Ericsson found almost half of respondents to its ConsumerLab report have fears over AI’s potential influence, though most believe the technology can assist users across areas including education, employment and childcare.

The vendor polled more than 6,500 early adopters across 13 cities globally about their expectations of how AI could influence their lives in the 2030s, asking them to evaluate 120 digital services across 15 areas that are powered by the technology.

Services range from personal shopping assistant to simulation of real-life experiences and work-related advisers.

The report reflected a divide in opinions regarding future AI deployments, with 51 per cent of participants expressing “hopeful” expectations on how the technology can be applied, compared to 49 per cent who are “fearful”.

However, only 37 per cent of respondents under the hopeful category believe they will have control over how the technology is used in their own lives. The figure is lower for those under the fearful category, at 27 per cent.

Notably, Ericsson found “60 per cent of even the most ardent AI fans believe they will not have full control of how it will impact their lives in the 2030s”.
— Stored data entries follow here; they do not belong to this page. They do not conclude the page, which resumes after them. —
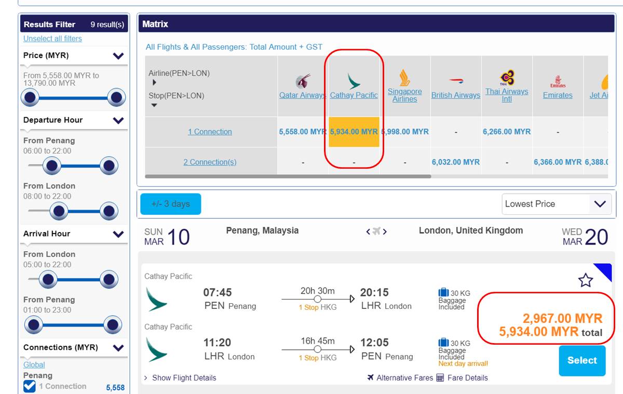Click the Select flight button
This screenshot has height=394, width=623.
(x=582, y=360)
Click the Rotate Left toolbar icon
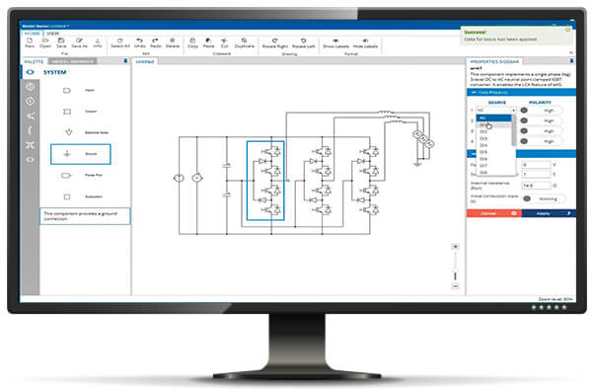Screen dimensions: 594x391 pos(304,40)
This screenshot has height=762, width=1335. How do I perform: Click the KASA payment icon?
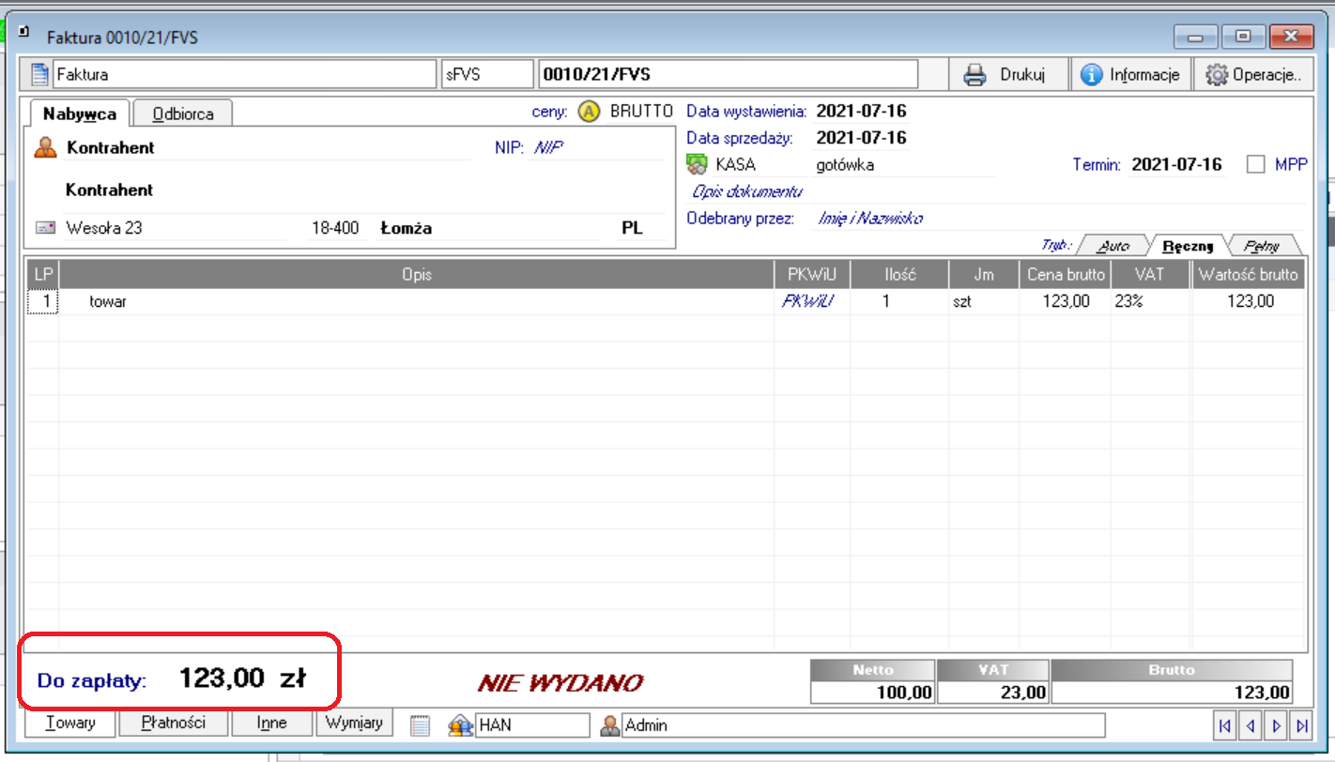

In terms of use cases, 80 per cent of the total respondents believe they will devise AI simulations to help them make “life-altering decisions”, such as buying a house or adopting a healthier lifestyle.

Participants also believe AI can assist in upskilling children and help them secure an attractive job.

Head of research agenda at Ericsson Consumer and IndustryLab Michael Bjorn said the research mirrors early adopters’ expectations that AI will have “significant roles in their future daily life”, while noting the technology’s future implications on network data traffic.

”Another insight is the concern that early adopters have, including the biggest supporters of AI, about the future control of AI in their personal lives. This shows a need for companies working with AI to address the concerns of consumers as they develop solutions.”